San Francisco

San Francisco's ‘Dirty Streets' Scare Off Long-time Convention with 15,000 attendees

A major medical association has decided to plan its convention elsewhere, leaving San Francisco with a $40 million loss and the fear other groups could do the same

Hosting conventions is a lucrative business for San Francisco, bringing in about $2 billion each year. However, the amount of trash, feces, and used drug needles scattered throughout the city’s streets and sidewalks is making it harder to convince companies to return to San Francisco. Investigative reporter Bigad Shaban reports on a story that first aired July 3, 2018.

Hosting conventions is a lucrative business for San Francisco, bringing in about $2 billion each year.  However, the amount of trash, feces, and used drug needles scattered throughout the city’s streets and sidewalks is making it harder to convince companies to return to San Francisco.

“It’s already hitting San Francisco in the pocketbook,” said Joe D’Alessandro, president and CEO of the San Francisco Travel Association, which aims to attract tourism and business to the city. “We don’t want San Francisco to be seen as a dirty, unsafe, unfriendly city, and we need to do what we can to counter that.”

Convention Backs Out, Blames 'Dirty Streets'

For the first time, according to D’Alessandro, a convention has decided to cancel future events in San Francisco, specifically citing the city’s “dirty streets” and “unsafe” atmosphere.

“They just said that the conditions of the streets, in their mind, had gotten to the point where their delegates don’t feel safe coming to San Francisco,” he said. “They see harassment on the street, and it’s not a pleasant environment, so they have reconsidered all future years in San Francisco.”

The organization, which D’Alessandro declined to name, is a Chicago-based medical association boasting roughly 15,000 conference attendees. Over the past three decades, the group has held three to five-day conventions in San Francisco every few years, bringing in $40 million worth of business to the city with each event, according to D’Alessandro.

The medical association had already scheduled conventions in San Francisco for later this year and in 2023; however, after those events, the group has declared it won’t be back.

Joe D'Alessandro, President and CEO of the San Francisco Travel Association, said he regularly fields complaints from visitors and convention planners regarding the city's dirty streets (July 2, 2018).

Cancellation as City Spends Millions to Attract More Conventions

The cancellation comes in the midst of a $500 million project to renovate and expand the city’s Moscone Convention Center, all in hopes of attracting more conventions to San Francisco. The city averages 40 to 60 conventions each year, which can attract upwards of 650,000 attendees. Last year, however, the center hosted only 38 conventions. The decline was believed to be, in large part, due to the ongoing construction, which required the temporary closure of parts of the center. The renovation, which will add 305,000 square feet of additional convention center space, is expected to be completed by December.

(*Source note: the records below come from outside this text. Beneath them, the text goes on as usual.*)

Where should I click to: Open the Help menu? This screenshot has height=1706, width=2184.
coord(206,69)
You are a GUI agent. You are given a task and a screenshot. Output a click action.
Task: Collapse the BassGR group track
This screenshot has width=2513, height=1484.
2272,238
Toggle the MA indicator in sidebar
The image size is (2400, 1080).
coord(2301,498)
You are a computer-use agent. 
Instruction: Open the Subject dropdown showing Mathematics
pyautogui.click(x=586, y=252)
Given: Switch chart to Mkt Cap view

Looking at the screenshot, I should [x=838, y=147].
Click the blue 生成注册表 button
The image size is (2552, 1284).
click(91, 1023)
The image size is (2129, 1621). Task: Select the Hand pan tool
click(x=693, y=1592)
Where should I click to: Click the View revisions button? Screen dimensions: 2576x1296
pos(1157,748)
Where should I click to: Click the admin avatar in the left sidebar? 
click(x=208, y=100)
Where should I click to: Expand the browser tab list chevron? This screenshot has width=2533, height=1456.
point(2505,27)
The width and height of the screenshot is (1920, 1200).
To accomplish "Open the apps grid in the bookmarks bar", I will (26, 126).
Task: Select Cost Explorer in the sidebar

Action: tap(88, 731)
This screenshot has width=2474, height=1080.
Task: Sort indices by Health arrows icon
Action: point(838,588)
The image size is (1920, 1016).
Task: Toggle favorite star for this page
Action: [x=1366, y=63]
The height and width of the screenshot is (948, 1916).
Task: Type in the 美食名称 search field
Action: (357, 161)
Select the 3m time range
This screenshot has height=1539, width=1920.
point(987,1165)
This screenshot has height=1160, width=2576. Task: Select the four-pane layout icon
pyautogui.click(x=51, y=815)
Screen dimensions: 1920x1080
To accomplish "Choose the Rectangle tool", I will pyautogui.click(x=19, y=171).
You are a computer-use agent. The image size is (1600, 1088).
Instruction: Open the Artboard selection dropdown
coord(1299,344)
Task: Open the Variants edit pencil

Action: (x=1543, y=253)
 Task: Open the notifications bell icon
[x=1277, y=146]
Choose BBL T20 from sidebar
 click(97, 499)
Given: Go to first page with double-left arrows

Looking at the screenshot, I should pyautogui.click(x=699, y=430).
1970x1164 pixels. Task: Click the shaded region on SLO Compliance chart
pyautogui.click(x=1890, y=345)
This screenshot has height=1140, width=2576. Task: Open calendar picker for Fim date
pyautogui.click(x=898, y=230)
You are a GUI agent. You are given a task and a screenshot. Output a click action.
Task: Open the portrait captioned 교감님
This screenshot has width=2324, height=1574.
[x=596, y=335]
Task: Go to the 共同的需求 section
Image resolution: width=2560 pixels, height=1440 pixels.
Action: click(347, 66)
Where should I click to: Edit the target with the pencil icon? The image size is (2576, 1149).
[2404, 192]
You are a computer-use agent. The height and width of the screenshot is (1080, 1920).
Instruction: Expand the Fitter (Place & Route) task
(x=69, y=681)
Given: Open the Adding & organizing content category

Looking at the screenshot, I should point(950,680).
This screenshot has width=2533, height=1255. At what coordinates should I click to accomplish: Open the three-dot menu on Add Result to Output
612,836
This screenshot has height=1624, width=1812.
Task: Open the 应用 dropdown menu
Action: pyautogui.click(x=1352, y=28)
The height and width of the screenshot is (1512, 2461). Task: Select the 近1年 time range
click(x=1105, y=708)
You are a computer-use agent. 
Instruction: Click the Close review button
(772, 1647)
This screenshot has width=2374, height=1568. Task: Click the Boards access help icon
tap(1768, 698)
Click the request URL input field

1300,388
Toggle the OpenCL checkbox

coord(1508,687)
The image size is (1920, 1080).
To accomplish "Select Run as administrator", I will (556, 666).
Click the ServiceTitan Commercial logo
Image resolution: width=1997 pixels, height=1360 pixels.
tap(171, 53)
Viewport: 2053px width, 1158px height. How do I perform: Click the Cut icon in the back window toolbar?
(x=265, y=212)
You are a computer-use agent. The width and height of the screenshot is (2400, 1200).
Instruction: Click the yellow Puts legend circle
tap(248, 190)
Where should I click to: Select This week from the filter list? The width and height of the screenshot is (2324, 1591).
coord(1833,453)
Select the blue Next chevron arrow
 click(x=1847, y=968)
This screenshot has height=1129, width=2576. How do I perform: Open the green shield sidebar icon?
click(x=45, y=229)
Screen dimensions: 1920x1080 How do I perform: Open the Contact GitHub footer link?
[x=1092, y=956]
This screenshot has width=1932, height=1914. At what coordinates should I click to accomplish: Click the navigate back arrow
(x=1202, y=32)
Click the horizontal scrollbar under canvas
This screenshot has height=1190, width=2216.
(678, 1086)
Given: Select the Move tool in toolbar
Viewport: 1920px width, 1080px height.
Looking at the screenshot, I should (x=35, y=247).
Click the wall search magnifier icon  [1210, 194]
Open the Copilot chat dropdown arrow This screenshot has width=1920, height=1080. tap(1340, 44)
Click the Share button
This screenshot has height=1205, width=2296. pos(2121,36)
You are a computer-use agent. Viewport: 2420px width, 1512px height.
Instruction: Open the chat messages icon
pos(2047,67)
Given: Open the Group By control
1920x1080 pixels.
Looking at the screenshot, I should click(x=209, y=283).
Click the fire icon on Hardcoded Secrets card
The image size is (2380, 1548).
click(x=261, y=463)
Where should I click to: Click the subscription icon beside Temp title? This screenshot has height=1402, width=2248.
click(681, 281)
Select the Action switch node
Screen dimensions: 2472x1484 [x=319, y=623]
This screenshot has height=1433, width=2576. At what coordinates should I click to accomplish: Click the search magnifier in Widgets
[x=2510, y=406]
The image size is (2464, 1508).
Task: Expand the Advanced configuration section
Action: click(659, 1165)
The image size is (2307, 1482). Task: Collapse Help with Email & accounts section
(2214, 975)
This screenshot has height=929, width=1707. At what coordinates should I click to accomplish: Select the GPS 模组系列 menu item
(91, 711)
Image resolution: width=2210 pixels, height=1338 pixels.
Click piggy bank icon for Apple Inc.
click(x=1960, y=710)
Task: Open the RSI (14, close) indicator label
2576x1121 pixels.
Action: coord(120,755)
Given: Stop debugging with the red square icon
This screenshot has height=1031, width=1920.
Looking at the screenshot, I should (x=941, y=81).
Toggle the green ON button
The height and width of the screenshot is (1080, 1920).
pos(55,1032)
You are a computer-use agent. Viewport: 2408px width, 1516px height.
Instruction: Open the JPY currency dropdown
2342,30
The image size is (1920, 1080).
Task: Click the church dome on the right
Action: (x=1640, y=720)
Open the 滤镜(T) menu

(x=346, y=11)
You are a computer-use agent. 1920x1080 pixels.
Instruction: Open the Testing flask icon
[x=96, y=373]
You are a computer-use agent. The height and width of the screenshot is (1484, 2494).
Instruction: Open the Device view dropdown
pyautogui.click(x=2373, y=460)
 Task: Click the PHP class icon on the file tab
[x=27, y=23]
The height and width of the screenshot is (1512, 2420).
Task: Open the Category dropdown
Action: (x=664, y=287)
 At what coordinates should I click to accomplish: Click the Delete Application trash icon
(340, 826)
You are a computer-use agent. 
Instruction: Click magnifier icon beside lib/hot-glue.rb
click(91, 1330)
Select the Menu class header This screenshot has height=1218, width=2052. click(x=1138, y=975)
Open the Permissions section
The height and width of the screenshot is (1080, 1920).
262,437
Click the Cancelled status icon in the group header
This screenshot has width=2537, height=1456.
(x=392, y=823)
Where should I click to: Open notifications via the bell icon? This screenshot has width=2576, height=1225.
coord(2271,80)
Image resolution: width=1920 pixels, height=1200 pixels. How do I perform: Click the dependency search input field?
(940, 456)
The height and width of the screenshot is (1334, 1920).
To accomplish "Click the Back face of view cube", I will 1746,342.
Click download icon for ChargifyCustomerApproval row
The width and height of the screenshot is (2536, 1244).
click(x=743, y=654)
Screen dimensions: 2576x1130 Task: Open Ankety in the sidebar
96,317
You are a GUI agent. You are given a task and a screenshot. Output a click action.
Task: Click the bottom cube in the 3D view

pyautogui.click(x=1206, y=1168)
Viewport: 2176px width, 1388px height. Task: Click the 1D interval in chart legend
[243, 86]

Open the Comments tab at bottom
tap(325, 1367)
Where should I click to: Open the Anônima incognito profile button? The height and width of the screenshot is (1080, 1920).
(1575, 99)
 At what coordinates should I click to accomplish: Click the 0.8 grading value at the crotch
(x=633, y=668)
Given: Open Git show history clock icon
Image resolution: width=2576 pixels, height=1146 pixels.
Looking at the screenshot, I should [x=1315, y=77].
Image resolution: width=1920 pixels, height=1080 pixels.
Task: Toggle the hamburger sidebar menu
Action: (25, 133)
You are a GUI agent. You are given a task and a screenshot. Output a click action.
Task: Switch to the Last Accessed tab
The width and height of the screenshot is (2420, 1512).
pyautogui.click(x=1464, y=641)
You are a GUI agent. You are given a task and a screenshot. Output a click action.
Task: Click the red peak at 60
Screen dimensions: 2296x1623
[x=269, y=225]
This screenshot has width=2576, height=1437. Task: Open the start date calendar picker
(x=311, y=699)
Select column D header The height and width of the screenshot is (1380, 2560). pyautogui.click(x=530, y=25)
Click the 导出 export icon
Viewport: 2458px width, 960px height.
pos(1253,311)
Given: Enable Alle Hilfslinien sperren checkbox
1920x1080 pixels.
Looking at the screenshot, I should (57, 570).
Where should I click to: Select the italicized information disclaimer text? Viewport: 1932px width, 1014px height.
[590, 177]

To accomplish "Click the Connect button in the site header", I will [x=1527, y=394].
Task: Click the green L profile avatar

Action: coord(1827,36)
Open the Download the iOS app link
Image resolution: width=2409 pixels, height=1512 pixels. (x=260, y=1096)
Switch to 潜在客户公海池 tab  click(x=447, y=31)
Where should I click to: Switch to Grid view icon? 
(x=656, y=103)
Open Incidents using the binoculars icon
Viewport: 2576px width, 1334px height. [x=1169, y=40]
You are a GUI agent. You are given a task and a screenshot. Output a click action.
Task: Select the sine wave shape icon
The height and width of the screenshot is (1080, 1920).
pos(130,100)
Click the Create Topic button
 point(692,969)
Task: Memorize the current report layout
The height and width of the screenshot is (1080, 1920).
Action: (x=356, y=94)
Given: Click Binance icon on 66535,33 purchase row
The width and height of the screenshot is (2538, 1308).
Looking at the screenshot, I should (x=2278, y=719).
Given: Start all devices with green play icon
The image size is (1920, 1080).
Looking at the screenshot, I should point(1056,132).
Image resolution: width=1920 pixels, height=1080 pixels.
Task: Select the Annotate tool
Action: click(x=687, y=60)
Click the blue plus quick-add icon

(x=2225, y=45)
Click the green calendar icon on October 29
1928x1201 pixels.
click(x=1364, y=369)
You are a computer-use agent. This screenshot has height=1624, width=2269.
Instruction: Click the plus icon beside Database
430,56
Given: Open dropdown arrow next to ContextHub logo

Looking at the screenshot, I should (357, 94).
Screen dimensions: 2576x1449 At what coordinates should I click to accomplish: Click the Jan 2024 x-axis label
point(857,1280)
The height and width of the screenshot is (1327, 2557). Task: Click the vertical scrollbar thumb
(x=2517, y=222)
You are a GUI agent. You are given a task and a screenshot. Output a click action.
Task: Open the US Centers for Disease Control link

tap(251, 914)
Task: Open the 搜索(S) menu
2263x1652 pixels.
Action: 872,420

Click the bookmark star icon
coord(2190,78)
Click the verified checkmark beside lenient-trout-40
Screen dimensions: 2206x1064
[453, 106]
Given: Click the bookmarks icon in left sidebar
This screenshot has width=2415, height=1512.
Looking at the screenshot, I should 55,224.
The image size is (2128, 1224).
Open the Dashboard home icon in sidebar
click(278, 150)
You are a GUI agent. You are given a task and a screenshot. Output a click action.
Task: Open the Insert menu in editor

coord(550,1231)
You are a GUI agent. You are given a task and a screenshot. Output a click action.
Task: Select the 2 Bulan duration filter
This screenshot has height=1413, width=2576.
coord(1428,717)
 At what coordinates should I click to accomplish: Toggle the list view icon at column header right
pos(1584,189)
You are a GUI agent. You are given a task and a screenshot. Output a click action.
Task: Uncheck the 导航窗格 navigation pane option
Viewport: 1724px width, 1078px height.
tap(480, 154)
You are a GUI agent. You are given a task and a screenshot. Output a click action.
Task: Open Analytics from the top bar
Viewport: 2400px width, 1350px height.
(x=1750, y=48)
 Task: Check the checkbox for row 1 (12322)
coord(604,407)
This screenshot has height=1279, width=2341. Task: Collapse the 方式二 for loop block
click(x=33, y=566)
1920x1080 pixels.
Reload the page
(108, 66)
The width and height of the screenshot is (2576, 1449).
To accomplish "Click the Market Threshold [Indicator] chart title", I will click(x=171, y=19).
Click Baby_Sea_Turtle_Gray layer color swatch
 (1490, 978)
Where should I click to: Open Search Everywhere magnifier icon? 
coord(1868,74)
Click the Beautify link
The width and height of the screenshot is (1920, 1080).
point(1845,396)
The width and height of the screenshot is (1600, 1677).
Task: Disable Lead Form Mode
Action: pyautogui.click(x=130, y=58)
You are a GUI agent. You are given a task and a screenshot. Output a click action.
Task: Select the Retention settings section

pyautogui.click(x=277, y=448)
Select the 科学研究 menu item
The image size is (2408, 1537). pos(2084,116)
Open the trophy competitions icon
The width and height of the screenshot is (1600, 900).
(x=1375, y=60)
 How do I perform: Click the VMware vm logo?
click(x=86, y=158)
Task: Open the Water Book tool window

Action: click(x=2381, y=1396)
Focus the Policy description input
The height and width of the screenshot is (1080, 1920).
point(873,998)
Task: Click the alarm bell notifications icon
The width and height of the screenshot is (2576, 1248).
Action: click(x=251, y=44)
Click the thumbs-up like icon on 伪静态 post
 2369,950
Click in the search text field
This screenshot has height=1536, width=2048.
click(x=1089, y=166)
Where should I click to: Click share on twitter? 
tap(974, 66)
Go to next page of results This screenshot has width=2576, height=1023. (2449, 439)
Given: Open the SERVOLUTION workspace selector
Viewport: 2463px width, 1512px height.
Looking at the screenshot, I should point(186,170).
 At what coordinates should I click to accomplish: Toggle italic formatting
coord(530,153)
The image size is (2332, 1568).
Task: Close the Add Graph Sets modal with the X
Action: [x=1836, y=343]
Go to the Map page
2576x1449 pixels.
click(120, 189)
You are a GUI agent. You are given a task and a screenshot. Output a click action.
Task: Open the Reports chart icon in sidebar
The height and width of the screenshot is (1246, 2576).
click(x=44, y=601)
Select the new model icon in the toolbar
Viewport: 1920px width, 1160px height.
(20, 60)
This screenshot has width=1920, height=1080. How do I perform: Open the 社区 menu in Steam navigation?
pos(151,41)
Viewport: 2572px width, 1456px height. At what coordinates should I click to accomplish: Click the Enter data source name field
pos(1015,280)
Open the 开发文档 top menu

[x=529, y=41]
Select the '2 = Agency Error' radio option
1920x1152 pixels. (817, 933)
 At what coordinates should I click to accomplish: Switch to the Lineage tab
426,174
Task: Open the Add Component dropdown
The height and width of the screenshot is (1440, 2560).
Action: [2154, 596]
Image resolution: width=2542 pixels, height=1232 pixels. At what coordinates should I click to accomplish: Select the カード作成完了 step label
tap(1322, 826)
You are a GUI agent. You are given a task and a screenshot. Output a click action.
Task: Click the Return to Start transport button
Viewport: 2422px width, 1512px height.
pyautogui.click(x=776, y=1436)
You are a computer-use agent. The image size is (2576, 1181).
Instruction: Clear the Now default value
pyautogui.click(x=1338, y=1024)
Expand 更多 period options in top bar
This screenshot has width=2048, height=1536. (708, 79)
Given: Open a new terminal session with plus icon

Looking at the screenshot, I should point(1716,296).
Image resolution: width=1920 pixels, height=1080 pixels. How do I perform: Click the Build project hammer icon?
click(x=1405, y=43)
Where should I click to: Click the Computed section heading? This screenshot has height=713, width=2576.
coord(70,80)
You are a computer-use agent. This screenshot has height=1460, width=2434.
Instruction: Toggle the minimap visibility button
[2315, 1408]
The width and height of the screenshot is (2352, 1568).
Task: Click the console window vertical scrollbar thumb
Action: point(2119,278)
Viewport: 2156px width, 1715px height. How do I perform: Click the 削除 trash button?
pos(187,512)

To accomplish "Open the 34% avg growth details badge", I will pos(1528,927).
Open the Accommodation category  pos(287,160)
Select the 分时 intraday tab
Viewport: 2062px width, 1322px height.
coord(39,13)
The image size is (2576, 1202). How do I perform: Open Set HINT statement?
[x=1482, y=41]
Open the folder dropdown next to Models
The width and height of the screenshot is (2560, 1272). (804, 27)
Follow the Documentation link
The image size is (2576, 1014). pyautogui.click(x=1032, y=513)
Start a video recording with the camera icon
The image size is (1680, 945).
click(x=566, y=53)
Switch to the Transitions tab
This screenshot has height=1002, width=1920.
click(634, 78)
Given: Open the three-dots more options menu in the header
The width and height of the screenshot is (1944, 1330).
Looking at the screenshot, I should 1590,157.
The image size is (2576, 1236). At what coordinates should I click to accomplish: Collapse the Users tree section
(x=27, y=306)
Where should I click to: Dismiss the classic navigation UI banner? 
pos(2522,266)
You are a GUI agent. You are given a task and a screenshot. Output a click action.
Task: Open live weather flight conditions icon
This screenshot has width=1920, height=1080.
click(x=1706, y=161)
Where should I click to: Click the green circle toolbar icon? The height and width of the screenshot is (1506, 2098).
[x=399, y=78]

“The hospitality and tourism industry in San Francisco is fragile,” said D’Alessandro, who now fields similar critiques from other convention planners weekly. “It doesn’t take a lot for a destination to be determined as not viable any more – not safe, not friendly.”

Homelessness, dirty streets, and smells now account for 29 percent of visitor complaints, according to a recent survey by the San Francisco Travel Association.

San Francisco Moscone Expansion District
An artist rendering of the new Moscone Convention Center in San Francisco following a $500 million renovation and expansion project.

Viral Investigation Exposed San Francisco's 'Diseased Streets'

A recent NBC Bay Area investigation went viral after exposing an alarming amount of trash, drug needles, and feces scattered across San Francisco.

The report centered around a 153-block survey of downtown San Francisco, which revealed trash on every block, 100 needles, and more than 300 piles of feces along the 20-mile stretch of streets and sidewalks.

San Francisco's latest budget proposal, which is expected to be approved by the end of July, adds $12.8 million over the next two years to the city’s street cleaning budget, which has nearly doubled in the past five years from $33.4 million to $65.4 million.

London Breed, who will be sworn in as San Francisco's 45th Mayor on July 11, promises to make significant strides in cleaning up the city within her first three months in office.

Mayor-elect Breed Promises Cleaner Streets Within Three Months

“I want people to see change within the first three months of my administration,” Mayor-elect London Breed said during a March interview with the Investigative Unit.

“I want [people] to see changes in terms of the cleanliness of the streets,” she said. “I would measure that by ... not having feces on our sidewalks and also urine and other things that we see, the needles, and many of the other challenges that exist.”

When pressed whether trash, feces, and needles would be completely cleaned off the city’s streets by her three month mark, Breed responded, “I’m not saying that it will all be eliminated. I am saying that there will be a significant difference where it's noticeable.”

Breed will be sworn in as San Francisco’s 45th mayor on July 11.